La Commission européenne, le Parlement européen et les constructeurs automobiles européens se sont entendus le 1er décembre pour définir les modalités  d’atteinte, sur l’ensemble de chacune des gammes des constructeurs,  de la limite moyenne de 130 g/km d’émission de CO2, soit 18% de réduction.

Alors que le marché européen de l’automobile se dégrade en cette fin d’année 2008 avec une ampleur aussi brutale qu’imprévisible, et que les perspectives de cette industrie sont particulèrement sombres à court terme, il faut quand même se réjouir de constater que les préoccupations environnementales ne soient pas complétement reléguées au second plan. Est-ce le moyen de redonner à cette industrie une image qui s'est dépréciée ?

L'automobile est totalement entrée dans la vie des consommateurs européens à la fin des années cinquante. Elle était alors le symbole de l'accession du plus grand nombre à ce qui était autrefois un luxe et un privilége, la mobilité individuelle. Elle a fait naître en Europe une industrie puissante et novatrice, génératrice d'emplois diversifiés dans un tissu industriel riche.

Mais depuis quelques années, elle a été insensiblement  détrônée dans l'esprit des consommateurs, et surtout des plus jeunes, par les technologies de l'information et de la communications comme symboles de l'innovation et de la mobilité. Une étude faite par le MIT en 2006 auprès des adolescents américains montrait que ce qu'ils considéraient comme les technologies les plus obsolétes étaient le téléphone fixe et la voiture à moteur essence !

Environnement, énergie et mobilité sont aujourd'hui les enjeux de la nouvelle consommation.

L'accord du 1er décembre est donc important. C’est en 2015 que cette obligation « volontaire » devrait être respectée, au lieu de 2012, date primitivement fixée par la Commission. Si les débats ont été vifs depuis plusieurs mois, le contexte de crise a joué en faveur d’une démarche plus pragmatique que le volontarisme initial. Ces trois années supplémentaires représentent-elles un répit ou vont-elles accentuer les difficultés de l’industrie européenne, confrontée depuis dix ans à une stagnation de son marché et à une remise en cause du « désir d’automobile » dans les jeunes générations ?

Dès 2012, cette limitation concernera une fraction de la gamme, soit  65 %, cet objectif devant atteindre 75% en 2013, 80% en 2014 et la totalité des véhicules en 2015. Cet objectif global moyen de 130 g/km est décomposé par pays, la France devant atteindre 126g/km, l’Italie 122 g/km et l’Allemagne 132 g/km. L’accord prévoit des pénalités évolutives en cas de dépassement des objectifs.
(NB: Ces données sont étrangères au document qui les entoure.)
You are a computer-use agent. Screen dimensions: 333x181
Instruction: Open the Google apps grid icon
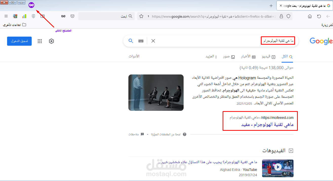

Un gramme de dépassement coûtera cinq euros, quinze euros pour 2 grammes, vingt-cinq pour 3 grammes et 95 euros par véhicule au-delà de 3 grammes.

Le Parlement européen qui avait déjà manifesté sa mauvaise humeur devant le manque d’ambition de la Commission doit encore approuver cet accord, mais le contexte économique rend désormais une remise en cause improbable.

Dans ce débat, si les parties prenantes semblent temporiser sur le calendrier, l’Europe garde un cap très ambitieux, limiter les émissions moyennes à 95g/km en 2020.

Ce double mouvement paraît contradictoire, tant il est difficile pour les constructeurs d’abaisser la moyenne d’émission de leur gamme, et donc le saut ne serait qu’encore plus douloureux pour atteindre la cible de 2020. Une décennie pour changer en profondeur la culture automobile paraît une période courte tant l’évolution de ce marché où se sont vendus en 2007 16 millions de véhicules neufs se heurte à de multiples obstacles.

En effet cette bataille cache des enjeux complexes. Par la structure de leur gamme, les constructeurs généralistes, ont atteint des résultats convaincants sur l’année 2007, respectivement  137,3 g/km pour Fiat, Peugeot (141,9 g/km), Citroën (142,2 g/km) et Renault (146,4 g/km). Or les constructeurs allemands beaucoup plus présents  sur le haut de gamme peinent à faire descendre leurs émissions de CO2 au dessous de 170g/km, même s’ils ont engagé un programme de reengineering de leurs véhicules, avec des solutions de motorisation classique,  plus ambitieux que celui de leurs concurrents français ou italiens.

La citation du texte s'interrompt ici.